## Chamberlain model

• The Chamberlin model assumes that an incumbent firm adjusts to an entrant to get back to monopoly-level profit
• We start off with an incumbent firm in the industry gains monopoly profit
• A new firm enters, maximizing their profits off of the residual demand
• The new entrant drives down the price, leading to less total profit in the industry
• The incumbent firm notices that by cutting back its output, they can raise total profits to the monopoly level
• These total profits can then be split between the two firms

### Example

Continuing on the former example, we start off with monopoly model. That is we assume that when the entrant first enters, it expects the incumbent to produce the output that a monopolist would have produced ($$q_m=300$$). Then the entrant faces following inverse residual demand curve: \begin{aligned} P &= 100-0.1(q_m) - 0.1(q_E) \\ &= 70-q_E \end{aligned}

The entrant’s will produce \begin{aligned} MR_E &= 70-2q_E = 40 \\ q_E&=150 \end{aligned}

The market price will then be $P = 70-15 = 55$

Then the entrant’s profit is
$\Pi_E = (P - ATC)q_E = (55-40)150 = 2250$

The incumbent’s profit is $\Pi_I = (P - ATC)q_I = (55-40)300 = 4500$

Notice that due to incumbent’s production, the market price falls down which decreases the incumbent’s profit in half. The total industry profit also decreased from $9000 (monopoly) to$6750 (Chamberlain model).

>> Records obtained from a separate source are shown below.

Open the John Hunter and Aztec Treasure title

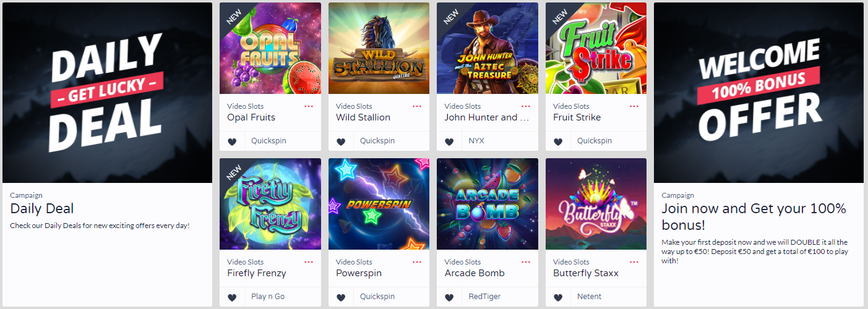488,117
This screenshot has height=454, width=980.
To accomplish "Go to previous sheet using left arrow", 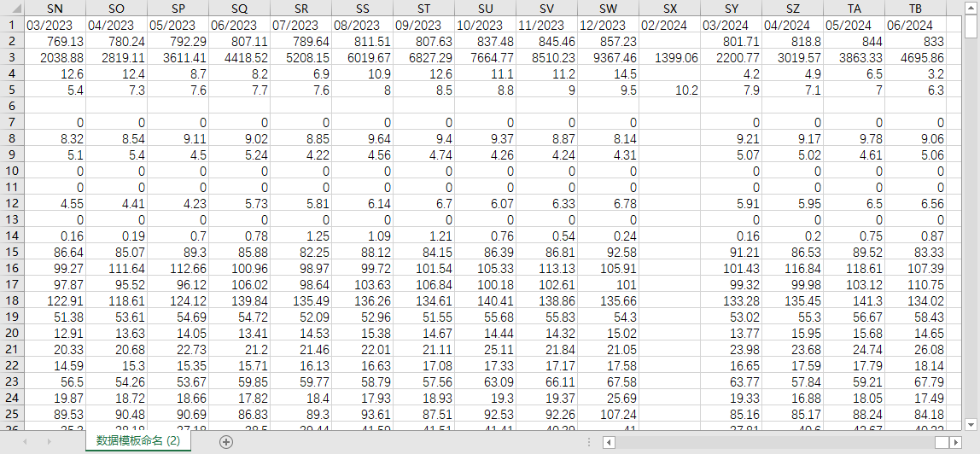I will tap(26, 441).
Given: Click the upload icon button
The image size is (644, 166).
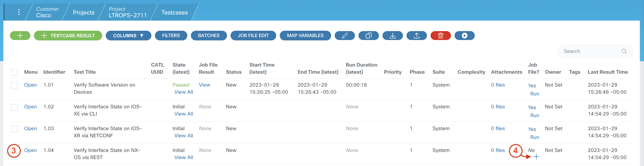Looking at the screenshot, I should point(417,35).
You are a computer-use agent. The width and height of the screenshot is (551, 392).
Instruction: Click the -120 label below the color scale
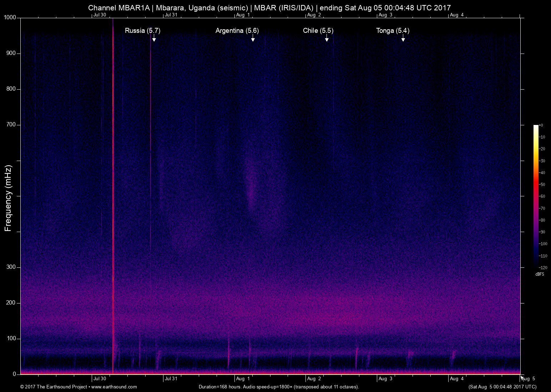pyautogui.click(x=544, y=267)
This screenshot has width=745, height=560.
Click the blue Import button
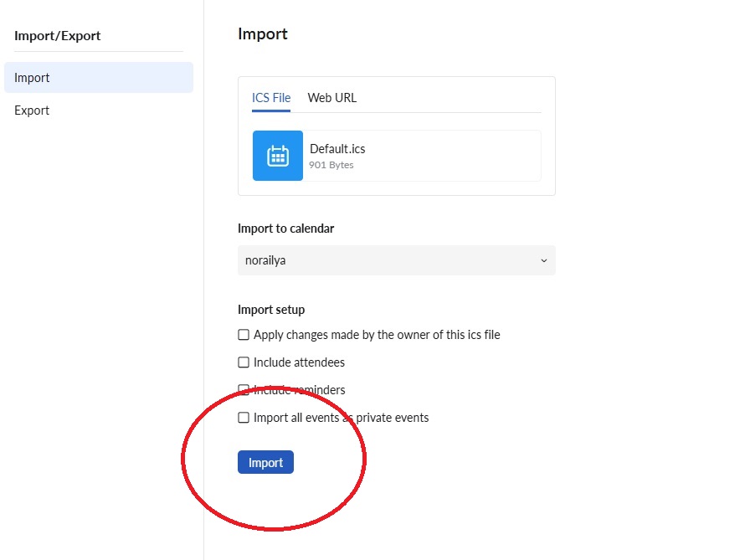click(x=265, y=462)
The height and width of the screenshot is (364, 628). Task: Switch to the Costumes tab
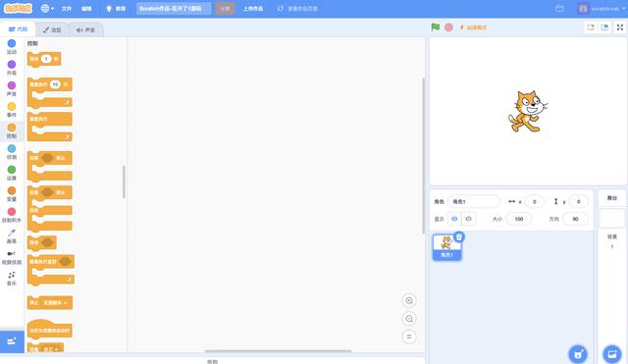click(x=52, y=29)
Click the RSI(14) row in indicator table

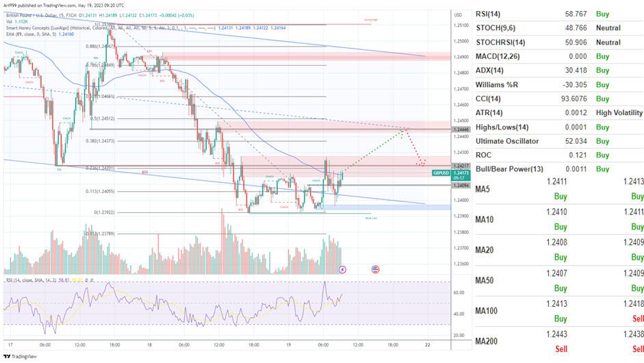[x=490, y=13]
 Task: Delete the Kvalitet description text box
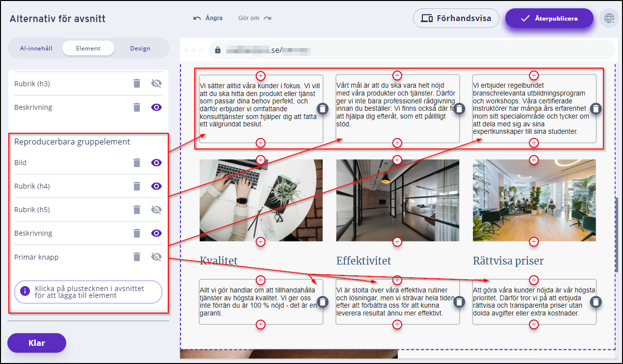coord(322,302)
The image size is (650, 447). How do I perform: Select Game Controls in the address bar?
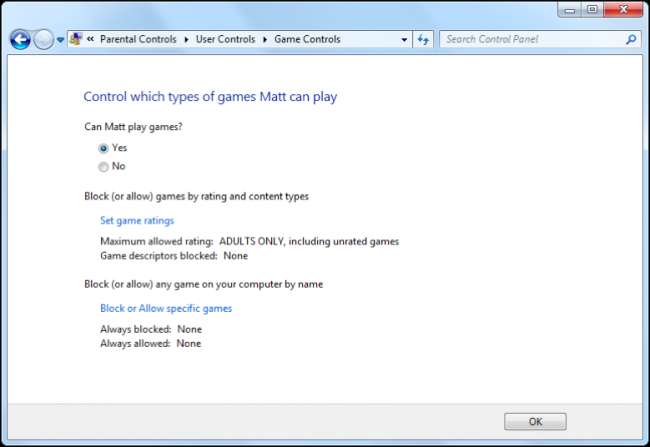click(x=306, y=40)
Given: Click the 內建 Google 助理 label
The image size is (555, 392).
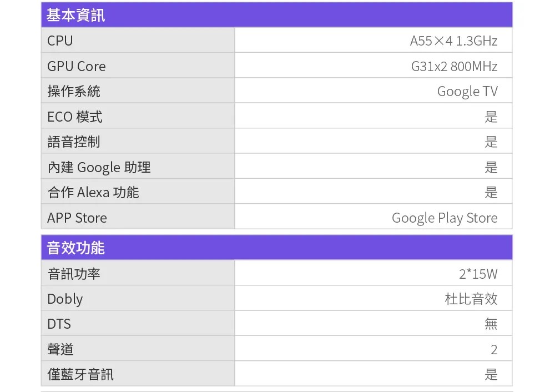Looking at the screenshot, I should pyautogui.click(x=99, y=167).
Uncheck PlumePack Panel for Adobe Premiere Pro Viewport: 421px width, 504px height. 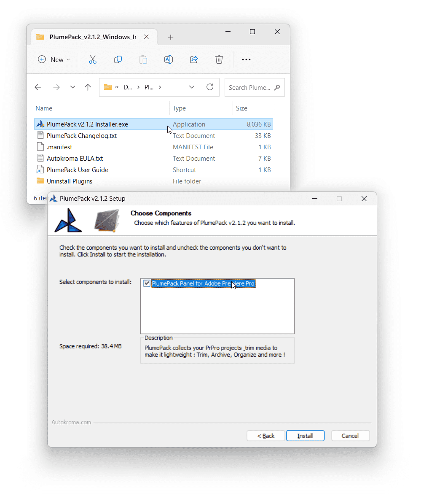(x=147, y=283)
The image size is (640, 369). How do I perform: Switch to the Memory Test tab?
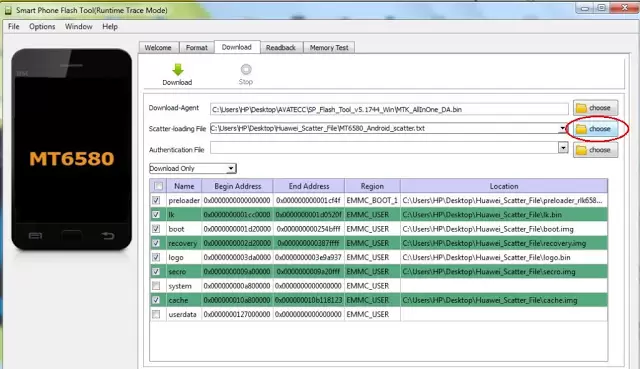(329, 47)

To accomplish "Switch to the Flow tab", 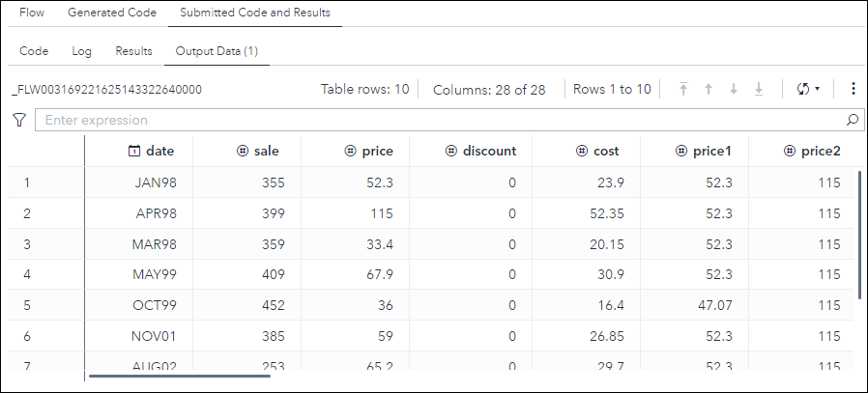I will coord(32,13).
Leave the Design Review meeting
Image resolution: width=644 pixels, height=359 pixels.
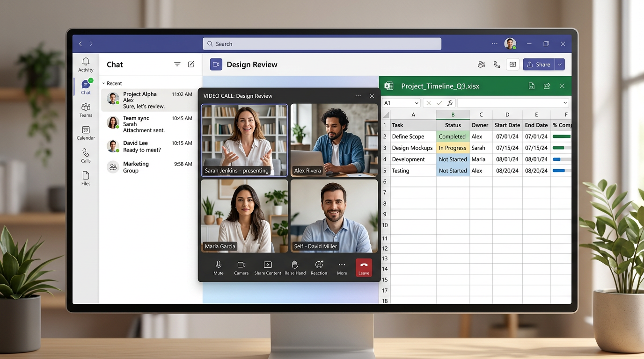pos(364,266)
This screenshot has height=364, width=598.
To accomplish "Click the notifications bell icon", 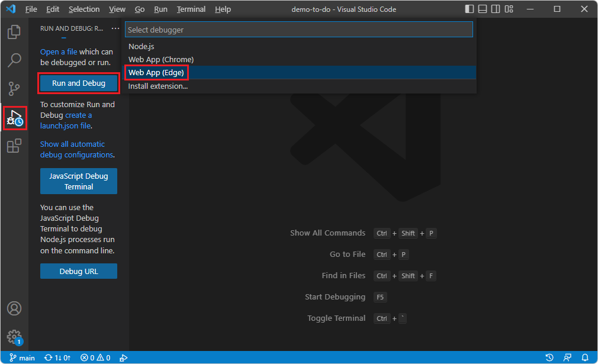I will click(x=586, y=357).
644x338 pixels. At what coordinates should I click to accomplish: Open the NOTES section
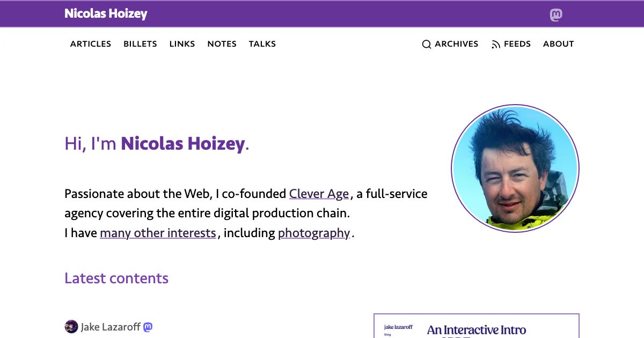(222, 44)
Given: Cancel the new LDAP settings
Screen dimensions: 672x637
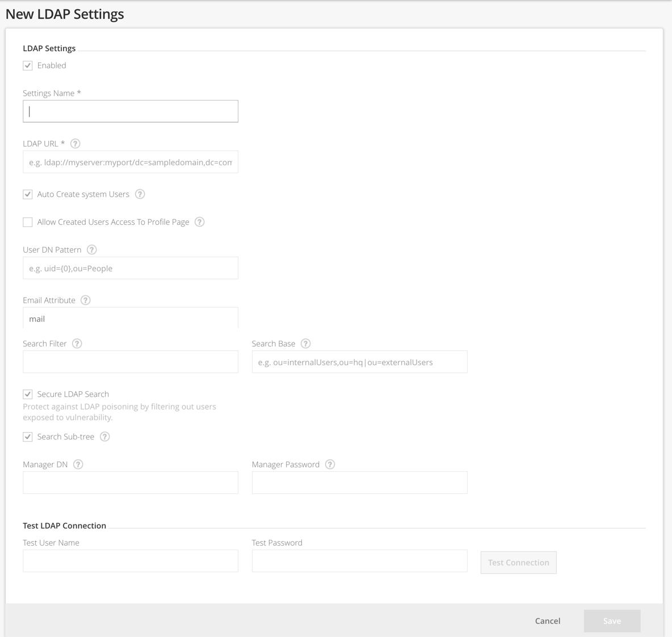Looking at the screenshot, I should tap(547, 621).
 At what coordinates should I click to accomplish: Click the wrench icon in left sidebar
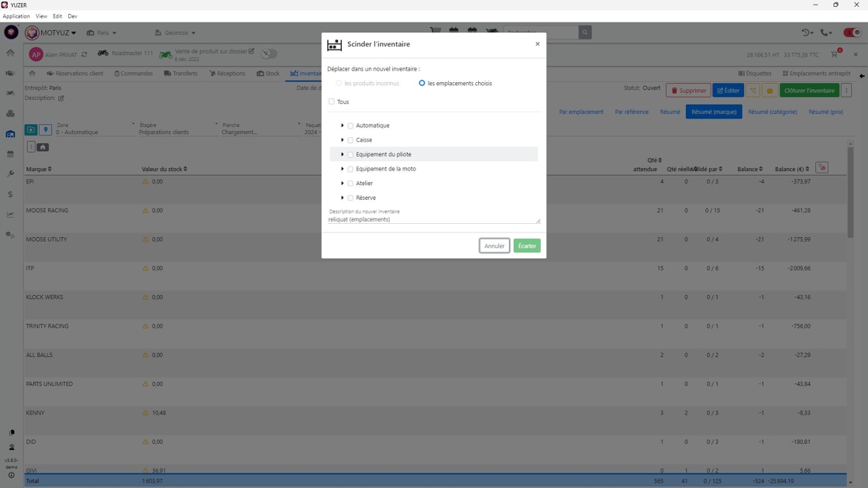pos(11,174)
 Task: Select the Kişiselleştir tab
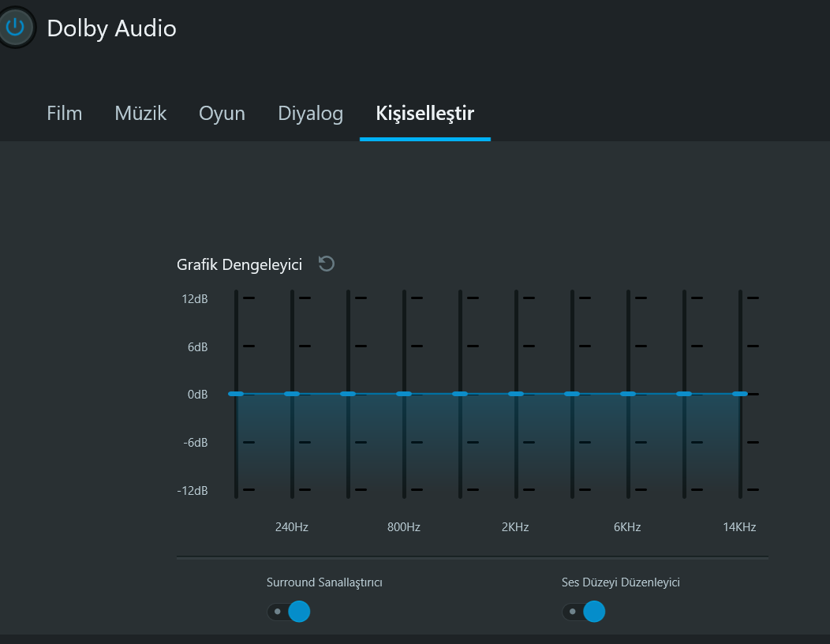pyautogui.click(x=424, y=113)
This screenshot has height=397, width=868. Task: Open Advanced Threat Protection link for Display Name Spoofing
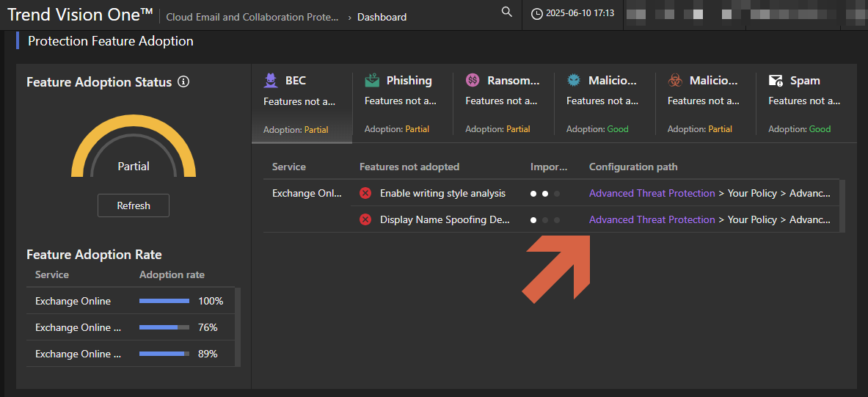point(652,219)
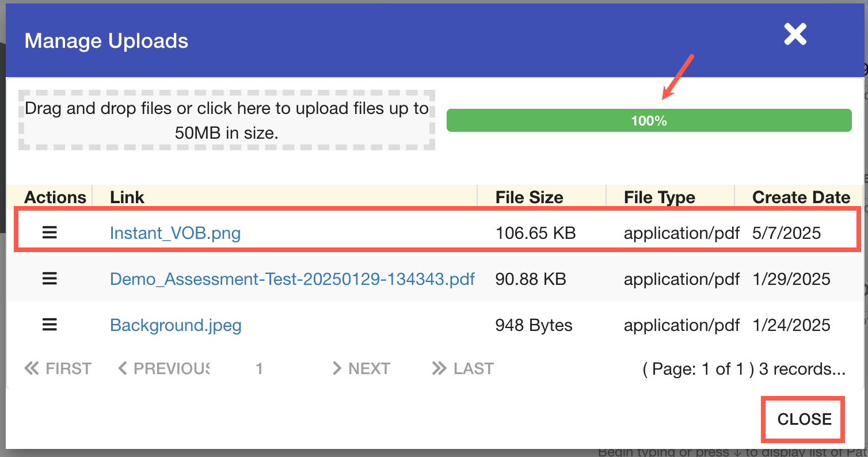Click the 100% upload progress bar
The width and height of the screenshot is (868, 457).
tap(649, 121)
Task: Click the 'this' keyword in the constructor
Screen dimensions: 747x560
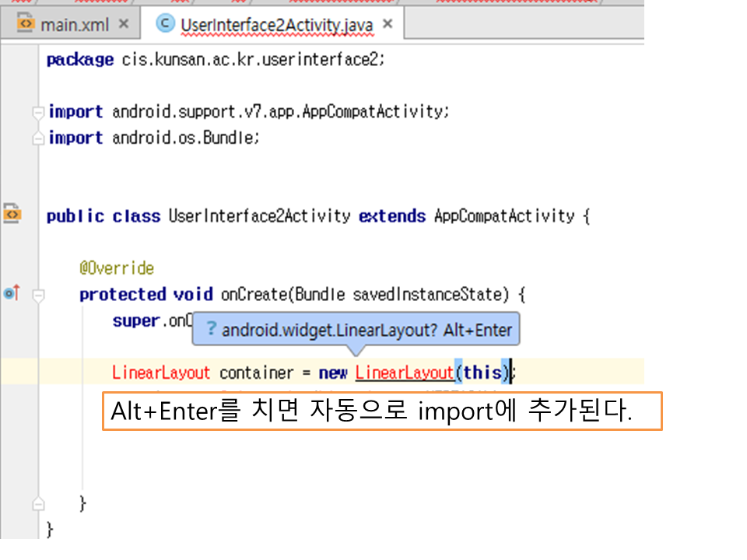Action: coord(482,373)

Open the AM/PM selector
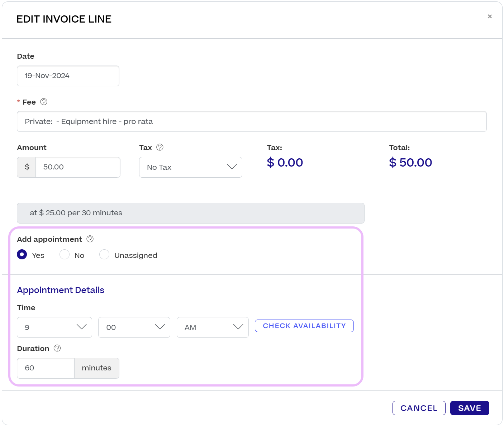click(212, 327)

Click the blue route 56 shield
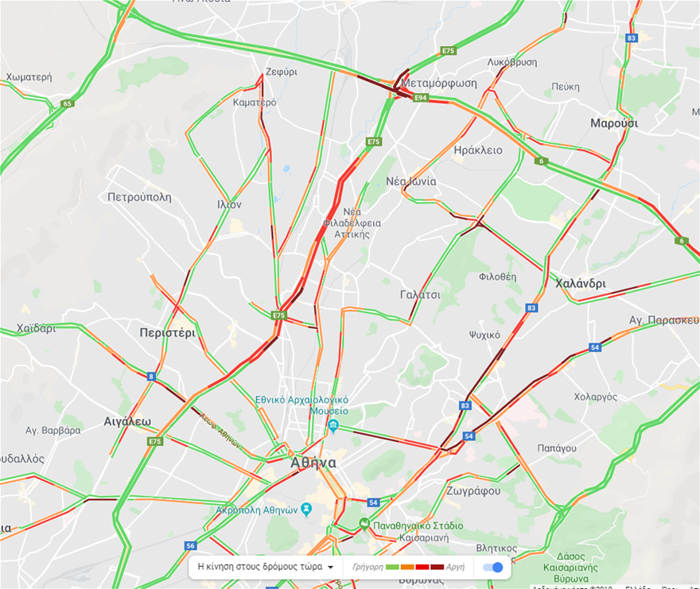point(191,546)
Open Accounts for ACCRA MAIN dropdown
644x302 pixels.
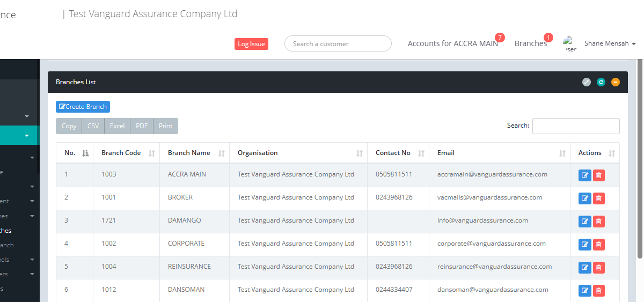tap(452, 43)
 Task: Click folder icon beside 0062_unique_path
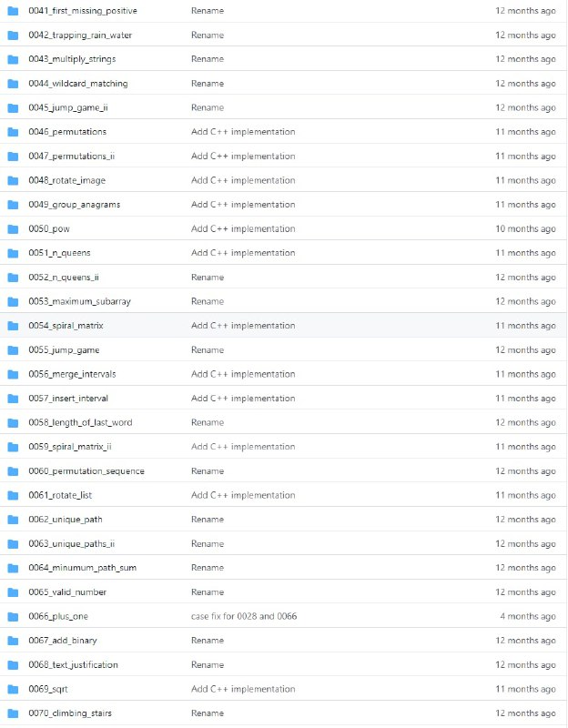point(13,520)
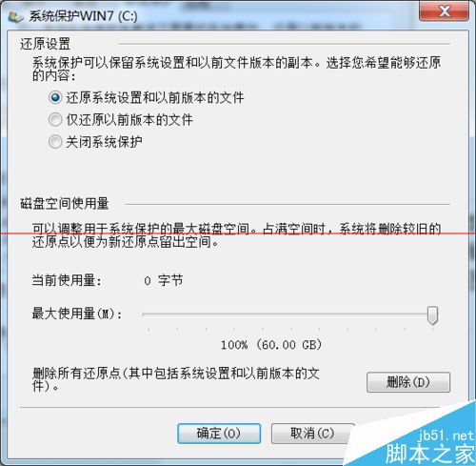Click the 最大使用量(M) label
The image size is (476, 466).
click(77, 314)
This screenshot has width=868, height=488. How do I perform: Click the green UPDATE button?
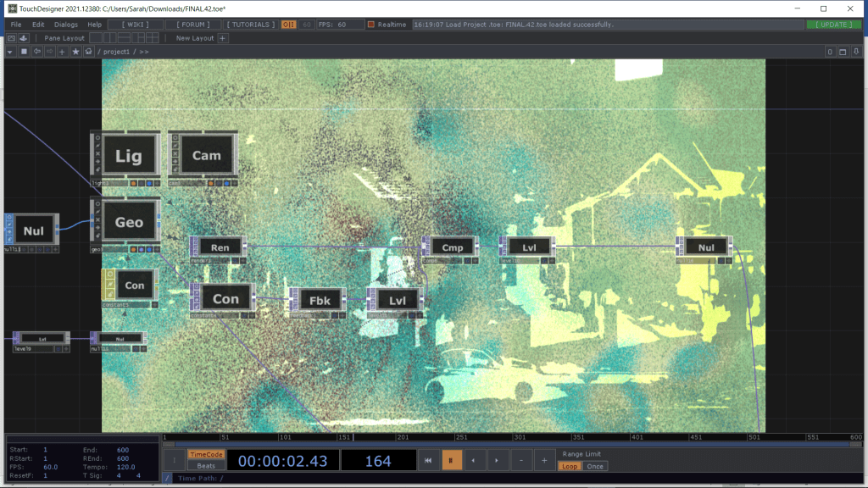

Chamberlain claimed that the incumbent’s optimal response to the entrant’s output (150 units) is to cut down its production from 300 to 150 so that it could restore the industry equilibrium to the monopoly solution. Then the total industry output is 300 with price equal to \$70 (an monopoly solution).

Then the entrant’s profit is
$\Pi_E = (P - ATC)q_E = (70-40)150 = 4500$

The incumbent’s profit is $\Pi_I = (P - ATC)q_I = (70-40)150 = 4500$

In Cournot duopoly, there is neither overt nor tacit collusion. Each firm reacts to the other’s output to maximize each firm’s profit. In Chamberlain’s case however, it could be argued that there is a tacit collusion. When incumbent shows a good faith by reducing its output, and the entrant accomodates such gesture and try to not take advantage of the incumbent’s output reduction, then both parties could not be worse off.

### Problems

• If we use game theory to analyze the Chamberlin model, we notice a few problems
• Cutting back production to reach the joint monopoly output is equivalent to accomodating the entrant
• The entrant firm can expand its production to increase its own profit, at the expense of the incumbent’s firm
• At this point, the entrant can make a higher profit by fighting back against the incumbent

Continuing on the previous example, there is a chance that the entrant cheats the incumbent about “tacit agreement” and produce more than 150. This is because with the incumbent’s output reduction, the entrant’s inverse residual demand now becomes $P =100-0.1q_I - 0.1q_E = 85-0.1q_E$

Then the profit maximizing output of the entrant becomes \begin{aligned} MR_E&= 85-0.2q_E = 40 \\ q_E&=225 \end{aligned}

This is greater than the tacitly agreed upon output. The total industry output will then be 375 and thus the market price will be 62.5.

Each firm’s profit will be \begin{aligned} \Pi_I &= (62.5-40)150 = 3375\\ \Pi_E &=(62.5-40)225 = 5062.5 \end{aligned}

This gives us following payoff matrix

Incumbent
Fight Accommodate
Entrant Fight $$\Pi_E=4000$$, $$\Pi_I=4000$$ $$\Pi_E=5062.5$$, $$\Pi_I=3375$$
Accommodate $$\Pi_E=3375$$, $$\Pi_I=5062.5$$ $$\Pi_E=4500$$, $$\Pi_I=4500$$

When both firms decide to fight, they will reach Cournot equilibrium. When one firm decides to accommodate while the other takes advantage of the other firm’s good faith and decides to fight, then the cheater will have higher profit than it might have had if it did not cheat. If both firms decide to accommodate, then they will reach Chamberlain’s analysis.

Looking at the payoff matrix closely, you will notice that the strategy profile of both firms accommodate never happens. The dominant solution for both party is to fight even though each would be better off with an accommodation. This is a classic “prisoner’s dilemma” case.